Islamist armed group

The Libya Shield Force is an armed organisation formed in 2012 out of anti-Gaddafi armed groups spread throughout Libya. The Libyan parliament designated much of the Libya Shield Force as terrorist and elements of the Libya Shield Force were identified as linked to al-Qaeda as early as 2012.

Since the outbreak of the Second Libyan Civil War, the Libya Shield Force has been associated with the Islamic fundamentalist side. In 2019, it reportedly aided the Government of National Accord in defending Tripoli from an LNA offensive.

==Branches==

The major branches of the Libya Shield Force fighting for Islamists in the current conflict are:
- Libya Shield 1, now part of the Shura Council of Benghazi Revolutionaries which is designated "terrorist" by the House of Representatives
- Another Benghazi unit, Shield 2, is considered more sympathetic to the federalists. The force reports to the Libyan defense ministry under the command of Wisam Bin Ahmid (or Humid), who commanded a Benghazi brigade called Free Libya Martyrs.
- The Western Shield, serving the General National Congress. The Western Shield is involved in fighting to the south and west of Tripoli. It is linked to Al-Qaida leader Abd al-Muhsin Al-Libi, also known as Ibrahim Ali Abu Bakr or Ibrahim Tantoush (not to be confused with Abu Anas al Libi).
- The Central Shield, serving the General National Congress. The Central Shield was heavily involved in the fighting to capture Tripoli International Airport. Due to the large number of Misratans, the Central Shield is often identified as Misrata brigades. Officially designated as "terrorists" by the Libyan House of Representatives.

===Creation===
The Libyan Ministry of Defense, under decision No. 29, formed and named Libya Shield Forces on March 8, 2012. Decision No. 29 states, "A brigade shall be formed in the Central Region of Libya and is to be called Libya Shield – The forces of the Central Brigade shall consist, in general, of rebels from the following regions, Misrata, Sirte, Jafra, Bani Walid, Terhuna, Alkhmuss, Mslath and Zliten. Colonel Mohammed Ibrahim Moussa shall be the commander of the brigade and shall be stationed in Misrata." This decision was signed by the Minister of Defense, Osama Abdulsalam Aljuli. Thus, the name Libya Shield Forces was first coined by the Libyan Minister of Defense.

▸ **INFORMATION SHOWN**
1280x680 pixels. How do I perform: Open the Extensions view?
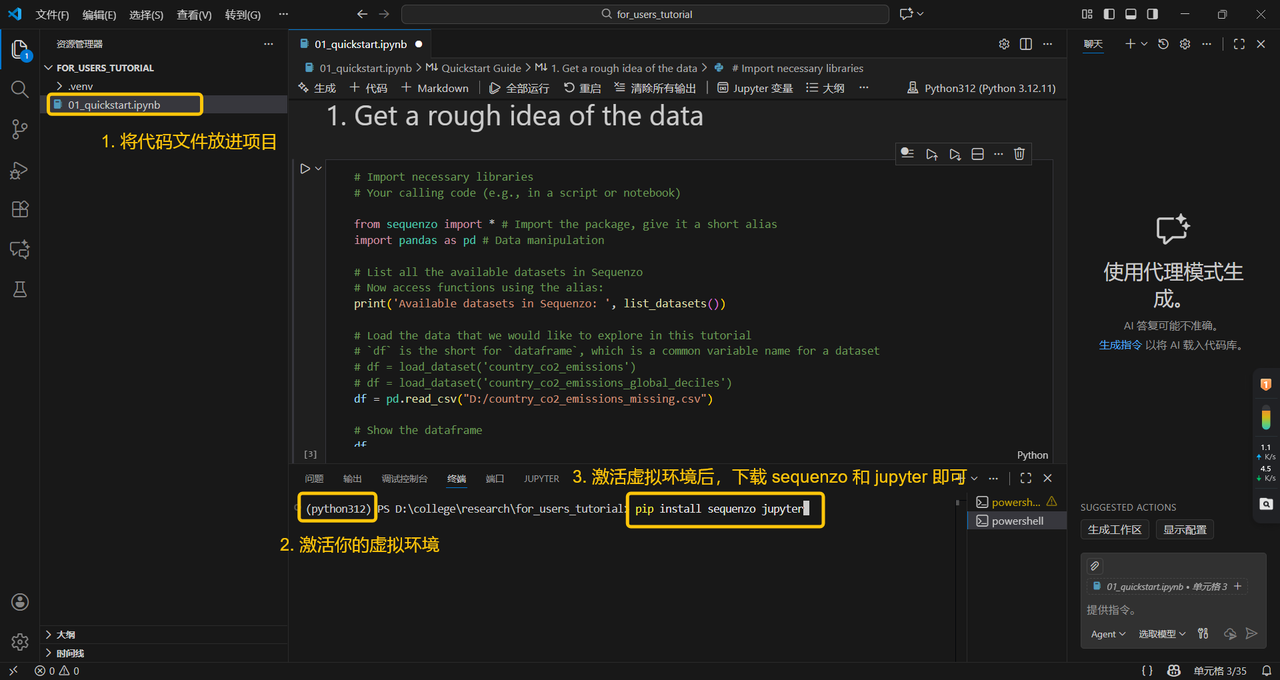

▸ **EXERCISE**
Please pick up the passage about the Libya Shield Force above and continue it from its final sentence.

▸ **TASK ANSWER**
==Attacks==
The group began its armed activity in 2012, it was not until the following year that they increased their armed activity. On April 14, 2014, assailants opened fire on the convoy of Fawaz al-Etan, Jordanian ambassador to Libya, in the Mansour neighborhood of the city of Tripoli, Tripoli district. Al-Etan, the Jordanian ambassador, was kidnapped and his driver was injured in the attack. Al-Etan was released on May 13, 2014. No group claimed responsibility for the incident; however, sources attributed the kidnapping to the Libyan Shield Force.

In July 13, members of the Zintan Militia members stationed at Tripoli International Airport were attacked, killing six people were killed and 25 others were wounded result of the subsequent clashes. Days later, two suicide bombers detonated explosive-laden vehicles at an Al-Saiqa Special Forces base in the city of Benghazi. The first bomber detonated at the base entrance, allowing the second bomber to detonate his explosives inside the base immediately after the first explosion. In addition to the two attackers, six members of the Saiqa Forces were killed and two others injured in the attack. No group claimed responsibility for the incident; however, sources attributed the attack to Ansar al-Sharia (Libya) and the Libyan Shield 1.

On August 1, an explosive charge detonated near a police building in Benghazi, leaving only property damage, days later another similar attack would be recorded in Benghazi, also causing material damage. In the days that followed, attacks would continue, which some sources would point out were the work of the Libyan Shield Force. Two suicide bombers detonated explosive-laden cars at a Haftar militia checkpoint near the airport in the city of Benghazi. In addition to the attackers, more than 10 soldiers were killed and 52 others injured by the blast. This was one of two coordinated attacks against the militia in the area that day. The Shura Council of Benghazi Revolutionaries claimed responsibility for the incident in coordination with the Ansar al Sharia and the Libyan Shield Forces.